Another author of the medical professionalism paper, Walter McDonald, MD, also seems to feel it's medically professional to serve as executive vice president and CEO of the ACP-ASIM while also  serving as the senior vice president for QHc Advisory Group, LLC.

Double-standard, anyone?

Finally, let's not forget about Lisa J Lavisso-Mourey, MD, another of the paper's authors, who is President and CEO of the Robert Woods Johnson Foundation itself created from the riches of one of the sons of the Johnson and Johnson, Inc. fortune.  According to the organization's 2012 Form 990, Dr. Lavisso-Mourey pulls in a cool $918,519 in salary and benefits as its President and CEO.  Not a bad day job.  But why was she authoring an article on medical professionalism?  Shouldn't she have recused herself when not actually practicing medicine?  We should note that before joining RWJF, Dr. Lavisso-Maurey was senior vice president of the Health Care Group and member of the Clinton Task Force for Health Care Reform, so a political motive might have superseded a truly medical motive.  And since she was a co-author with Dr. Troy Brennan on the medical professionalism paper cited above, we should not be surprised that Dr.
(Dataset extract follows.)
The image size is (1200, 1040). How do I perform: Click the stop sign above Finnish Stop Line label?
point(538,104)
Lavisso-Mourey's had nothing but a glowing endorsement of the CVS Caremark decision to abandon tobacco sales.   After all, the back-slapping by these old pals goes way back.

For patients and hard-working doctors in the trenches, what does all of this really mean?  Can anything our professional organizations say to us and the public be trusted any longer?  Are edicts on medical professionalism, patient safety, prevention, EMR order sets with their "meaningful use" requirements,  more about a power and money grab than real ideals for patient care?

We have to wonder.

When any organization tolerates board members receiving kickbacks and ignoring cushy consultant positions that have clear conflicts of interest, a good, thorough, house-cleaning is needed.  And that house-cleaning should start at the top.  Anything else is window-dressing.
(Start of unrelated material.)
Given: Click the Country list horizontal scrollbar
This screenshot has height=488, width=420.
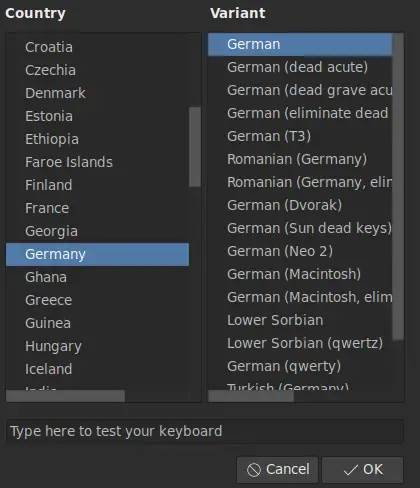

Without such a dramatic move, our professional organizations' credibility with those they pretend to serve will never recover.



Paul Kempen said...

The reply to this charter paper from Charles Haskil was quite pertinent:
It is understandable that the authors of the physician charter
omitted business integrity as an issue of medical professionalism,
given their premise that market forces are serving to erode the professional
values of our profession. Nevertheless, I submit that this
omission is shortsighted. I think it is time that we accept business
integrity as a component of medical professionalism and that we start
teaching this material to medical students as part of the core curriculum.

Maybe we need the ABMS and other executive docs to go back to "ethics School"

james gaulte said...

Great blog posting.If you consider the authors of the New Professionalism and go with the Mafia rule of follow the money, you see some interesting associations.The self righteous pronouncements of some of these thought leaders seems to clash a bit with what seems to be conflicts of interests and cashing large checks.

Anonymous said...

I'm just a patient, but a frequent one at some of the finest hospitals and practices in the East. I generally see above-avg. doctors. That said, they bridle at the notion that medicine is a business. They recoil when asked how much a procedure or other treatment might cost (just ballpark it please, doc). As if money were dirty. Some of them have relationships with suppliers that one only sees if one burrows into their public participation at conferences or in blogs where that might be disclosed. One wonders if shunning or blinding oneself from the business side of things because it is somehow odious, or too embarrassing in the sunlight, also makes them unconscious or uncaring about costs. I did walk out of a consultation with one of the top doctors at a top center when he said in response to a question about a procedure: What do you care, you have good endurance--as if it were free medical care. That's the kind of thinking that will ensure much deserved scrutiny and truly intrusive regulation.